I was kind of in two minds about whether to blog about progression in HE for support staff. As administrative staff, I feel we have seen a real decline in the opportunities for progression and development. I have said in an earlier blog that the opportunities are there; you just have to go out and get them….and I do stand by that statement.
However, with a double-dip recession, the change in HE funding and the changing face of public HE, we have seen a real decline in progression opportunities. Most support roles within my own institution are ring-fenced to existing staff. It is rare for the higher graded opportunities to come up. Often they are initially limited to displaced staff – those on fixed term contracts who are at risk. It was a situation with a secondment opportunity that resulted in my Masters dissertation topic (a riveting read on European Directive 1999/70/EC and the Fixed Term Employees (Prevention of Less Favourable Treatment) Regulations 2002….yes, really).
The other thing I have noticed is the opportunities for Faculty and School staff compared to staff within Central operation departments. Faculty and School staff often get left behind – stuck even. I wonder if other institutions have similar issues to my own. I do not believe that we are unique in this. There is little room to move up the career ladder within Faculties and Schools for support staff. The opportunities simply are not there. Institutions are not recruiting externally, and internally (within Faculties and Schools at least), the only opportunities are within the same grading band; just a different school. Staff do not move sideways as a rule – why would they?

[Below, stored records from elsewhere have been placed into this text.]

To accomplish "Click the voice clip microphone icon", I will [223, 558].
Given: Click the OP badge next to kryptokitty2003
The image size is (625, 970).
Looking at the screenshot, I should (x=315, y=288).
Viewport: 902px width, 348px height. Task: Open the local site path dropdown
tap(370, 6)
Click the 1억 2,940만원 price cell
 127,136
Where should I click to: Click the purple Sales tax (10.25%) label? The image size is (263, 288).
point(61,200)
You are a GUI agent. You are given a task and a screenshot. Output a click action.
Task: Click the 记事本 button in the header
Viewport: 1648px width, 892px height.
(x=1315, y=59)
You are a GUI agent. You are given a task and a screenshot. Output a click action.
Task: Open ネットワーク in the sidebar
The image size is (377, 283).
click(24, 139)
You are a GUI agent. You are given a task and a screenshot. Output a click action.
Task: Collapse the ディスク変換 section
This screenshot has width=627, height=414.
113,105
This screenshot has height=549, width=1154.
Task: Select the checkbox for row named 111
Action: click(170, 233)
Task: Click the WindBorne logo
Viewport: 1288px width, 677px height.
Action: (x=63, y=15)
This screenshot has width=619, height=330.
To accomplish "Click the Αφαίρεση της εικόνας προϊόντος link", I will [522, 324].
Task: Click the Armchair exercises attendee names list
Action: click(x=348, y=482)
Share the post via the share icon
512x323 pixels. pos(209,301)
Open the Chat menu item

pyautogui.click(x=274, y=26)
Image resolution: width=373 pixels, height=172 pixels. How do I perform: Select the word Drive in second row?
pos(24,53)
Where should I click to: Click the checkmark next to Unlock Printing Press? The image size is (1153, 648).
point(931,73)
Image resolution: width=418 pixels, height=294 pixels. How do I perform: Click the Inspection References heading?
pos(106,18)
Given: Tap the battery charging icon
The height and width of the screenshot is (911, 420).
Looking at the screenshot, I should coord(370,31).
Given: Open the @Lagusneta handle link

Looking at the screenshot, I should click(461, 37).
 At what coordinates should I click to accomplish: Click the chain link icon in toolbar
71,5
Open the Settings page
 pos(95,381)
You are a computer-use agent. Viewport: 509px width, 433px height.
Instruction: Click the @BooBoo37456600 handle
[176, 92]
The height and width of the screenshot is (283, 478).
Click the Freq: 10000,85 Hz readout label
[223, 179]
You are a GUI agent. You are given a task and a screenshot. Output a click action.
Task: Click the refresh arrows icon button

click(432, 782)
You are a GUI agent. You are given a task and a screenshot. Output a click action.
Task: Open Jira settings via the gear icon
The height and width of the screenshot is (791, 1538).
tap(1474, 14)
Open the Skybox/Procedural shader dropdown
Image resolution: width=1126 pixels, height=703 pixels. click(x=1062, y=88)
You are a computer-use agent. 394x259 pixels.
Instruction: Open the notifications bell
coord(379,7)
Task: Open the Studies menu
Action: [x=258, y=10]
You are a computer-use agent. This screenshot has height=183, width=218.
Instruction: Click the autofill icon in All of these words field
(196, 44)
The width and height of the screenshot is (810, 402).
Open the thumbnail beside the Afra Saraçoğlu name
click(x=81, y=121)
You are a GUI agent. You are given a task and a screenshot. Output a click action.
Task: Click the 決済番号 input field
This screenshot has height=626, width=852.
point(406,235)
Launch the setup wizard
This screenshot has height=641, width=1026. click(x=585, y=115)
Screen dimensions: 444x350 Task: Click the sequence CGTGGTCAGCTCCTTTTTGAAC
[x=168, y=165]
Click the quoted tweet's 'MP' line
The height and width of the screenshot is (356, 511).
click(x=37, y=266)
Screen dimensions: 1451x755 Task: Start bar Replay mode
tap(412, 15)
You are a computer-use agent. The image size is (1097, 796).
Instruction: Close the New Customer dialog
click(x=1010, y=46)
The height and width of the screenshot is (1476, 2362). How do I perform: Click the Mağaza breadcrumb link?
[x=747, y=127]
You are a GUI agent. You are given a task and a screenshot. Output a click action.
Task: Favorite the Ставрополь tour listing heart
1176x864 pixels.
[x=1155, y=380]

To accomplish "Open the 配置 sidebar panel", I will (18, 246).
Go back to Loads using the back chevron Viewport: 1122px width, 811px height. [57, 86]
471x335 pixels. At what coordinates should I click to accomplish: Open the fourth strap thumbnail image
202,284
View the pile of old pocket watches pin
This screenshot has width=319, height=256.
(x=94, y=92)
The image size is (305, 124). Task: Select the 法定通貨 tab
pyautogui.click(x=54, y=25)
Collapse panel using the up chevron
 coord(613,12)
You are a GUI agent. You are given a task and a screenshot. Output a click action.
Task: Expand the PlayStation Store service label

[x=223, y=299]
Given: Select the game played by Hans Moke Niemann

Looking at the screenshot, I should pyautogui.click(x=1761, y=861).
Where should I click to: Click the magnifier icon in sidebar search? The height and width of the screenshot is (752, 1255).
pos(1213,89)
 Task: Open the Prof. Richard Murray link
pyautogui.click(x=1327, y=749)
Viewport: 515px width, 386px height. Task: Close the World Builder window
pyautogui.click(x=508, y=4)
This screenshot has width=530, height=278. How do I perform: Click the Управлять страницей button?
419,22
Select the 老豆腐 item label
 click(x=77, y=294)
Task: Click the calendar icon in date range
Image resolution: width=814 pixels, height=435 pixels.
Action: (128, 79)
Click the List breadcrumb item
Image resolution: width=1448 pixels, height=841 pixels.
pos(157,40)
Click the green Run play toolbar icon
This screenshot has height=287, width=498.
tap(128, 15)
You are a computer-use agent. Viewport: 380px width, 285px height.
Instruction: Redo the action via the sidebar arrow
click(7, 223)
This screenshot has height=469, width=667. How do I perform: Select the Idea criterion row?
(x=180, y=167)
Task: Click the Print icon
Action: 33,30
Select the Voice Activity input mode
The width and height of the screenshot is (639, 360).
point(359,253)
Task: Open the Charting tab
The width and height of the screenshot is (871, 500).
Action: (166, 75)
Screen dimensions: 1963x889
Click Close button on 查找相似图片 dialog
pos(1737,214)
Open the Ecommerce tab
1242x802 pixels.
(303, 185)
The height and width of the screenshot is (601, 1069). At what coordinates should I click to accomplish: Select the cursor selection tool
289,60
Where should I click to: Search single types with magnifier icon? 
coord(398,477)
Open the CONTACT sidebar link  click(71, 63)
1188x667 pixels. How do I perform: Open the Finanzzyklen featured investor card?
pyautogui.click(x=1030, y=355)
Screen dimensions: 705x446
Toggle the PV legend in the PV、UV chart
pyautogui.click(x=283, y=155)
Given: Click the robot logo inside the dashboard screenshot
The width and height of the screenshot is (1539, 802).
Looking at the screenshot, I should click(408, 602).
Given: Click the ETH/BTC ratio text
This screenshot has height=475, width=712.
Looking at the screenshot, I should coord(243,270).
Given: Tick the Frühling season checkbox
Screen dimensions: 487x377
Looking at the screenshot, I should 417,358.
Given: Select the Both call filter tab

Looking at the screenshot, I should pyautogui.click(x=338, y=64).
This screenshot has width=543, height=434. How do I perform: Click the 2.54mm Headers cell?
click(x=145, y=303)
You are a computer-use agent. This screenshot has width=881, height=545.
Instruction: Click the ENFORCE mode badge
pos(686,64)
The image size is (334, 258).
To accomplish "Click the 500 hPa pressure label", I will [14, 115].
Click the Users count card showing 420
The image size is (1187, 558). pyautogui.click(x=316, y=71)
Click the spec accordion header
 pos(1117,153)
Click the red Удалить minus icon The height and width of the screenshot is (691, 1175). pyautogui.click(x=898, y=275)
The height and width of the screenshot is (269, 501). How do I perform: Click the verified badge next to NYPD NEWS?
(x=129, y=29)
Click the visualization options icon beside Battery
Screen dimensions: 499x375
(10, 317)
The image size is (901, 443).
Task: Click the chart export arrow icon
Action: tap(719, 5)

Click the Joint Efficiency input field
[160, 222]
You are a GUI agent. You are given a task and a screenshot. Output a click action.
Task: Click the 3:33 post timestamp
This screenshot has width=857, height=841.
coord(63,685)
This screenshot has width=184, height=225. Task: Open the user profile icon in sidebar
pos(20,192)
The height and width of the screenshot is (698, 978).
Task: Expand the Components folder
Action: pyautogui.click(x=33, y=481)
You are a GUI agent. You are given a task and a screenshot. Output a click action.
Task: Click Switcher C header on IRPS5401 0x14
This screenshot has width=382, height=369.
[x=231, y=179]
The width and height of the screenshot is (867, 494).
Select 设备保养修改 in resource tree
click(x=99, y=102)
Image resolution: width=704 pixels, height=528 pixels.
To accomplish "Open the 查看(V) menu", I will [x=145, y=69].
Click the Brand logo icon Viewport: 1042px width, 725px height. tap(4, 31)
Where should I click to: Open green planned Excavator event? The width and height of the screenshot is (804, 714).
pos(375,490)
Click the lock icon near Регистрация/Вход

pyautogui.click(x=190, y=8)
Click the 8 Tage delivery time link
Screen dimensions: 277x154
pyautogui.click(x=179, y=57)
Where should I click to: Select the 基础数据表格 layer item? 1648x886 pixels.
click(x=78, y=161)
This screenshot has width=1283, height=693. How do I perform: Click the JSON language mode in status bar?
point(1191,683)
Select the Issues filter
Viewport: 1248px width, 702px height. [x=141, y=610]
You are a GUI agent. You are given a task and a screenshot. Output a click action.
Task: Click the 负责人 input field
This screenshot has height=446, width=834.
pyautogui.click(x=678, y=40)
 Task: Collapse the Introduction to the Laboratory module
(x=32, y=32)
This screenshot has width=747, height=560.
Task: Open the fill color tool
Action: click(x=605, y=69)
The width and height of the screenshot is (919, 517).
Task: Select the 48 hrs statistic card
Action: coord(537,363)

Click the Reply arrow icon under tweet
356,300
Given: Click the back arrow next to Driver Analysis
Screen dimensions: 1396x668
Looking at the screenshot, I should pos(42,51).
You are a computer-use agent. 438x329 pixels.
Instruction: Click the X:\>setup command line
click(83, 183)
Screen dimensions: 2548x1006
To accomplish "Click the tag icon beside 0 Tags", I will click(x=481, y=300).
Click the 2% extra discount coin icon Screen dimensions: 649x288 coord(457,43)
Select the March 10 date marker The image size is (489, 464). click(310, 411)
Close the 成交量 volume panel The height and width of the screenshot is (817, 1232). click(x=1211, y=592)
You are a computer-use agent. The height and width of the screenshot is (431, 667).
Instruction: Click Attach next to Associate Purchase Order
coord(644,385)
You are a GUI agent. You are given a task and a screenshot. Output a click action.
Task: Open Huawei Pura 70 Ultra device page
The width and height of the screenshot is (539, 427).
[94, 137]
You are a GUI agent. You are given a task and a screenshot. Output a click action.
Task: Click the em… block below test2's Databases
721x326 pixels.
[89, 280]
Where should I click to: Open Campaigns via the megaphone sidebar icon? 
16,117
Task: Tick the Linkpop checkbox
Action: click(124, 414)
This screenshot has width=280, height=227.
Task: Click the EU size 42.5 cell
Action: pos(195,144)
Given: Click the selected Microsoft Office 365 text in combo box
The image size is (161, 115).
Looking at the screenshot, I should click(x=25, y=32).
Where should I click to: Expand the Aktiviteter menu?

I applied for a temporary (maternity cover) role within a central department recently. To my surprise, I have been shortlisted for interview (surprise because when I have applied for higher graded roles in central departments, I have not been shortlisted, despite a wealth of experience, qualifications and many transferrable skills). This role is two grades higher than my existing role. I may be in a low-graded role, but I am not at that level of skill or experience. I know that in order to progress, I am going to have to move out of Faculty/School.
I believe that roles within central departments lead to greater opportunities for progression. The restrictions at Faculty/School level are too tight for support staff to progress. I believe that a balance needs to be struck. This is something that needs to be addressed within institutions who have these issues. There are excellent staff who are working below their skill and experience level; who could be utilised far, far better. And this in turn would lead to happier staff. Staff who feel valued are far more productive – is it time for HEI’s to address the disparity in the grading and opportunities for their support staff? I believe so. Without the support staff, an institution crumbles, and that is something that we cannot afford to do in the economic and educational climate.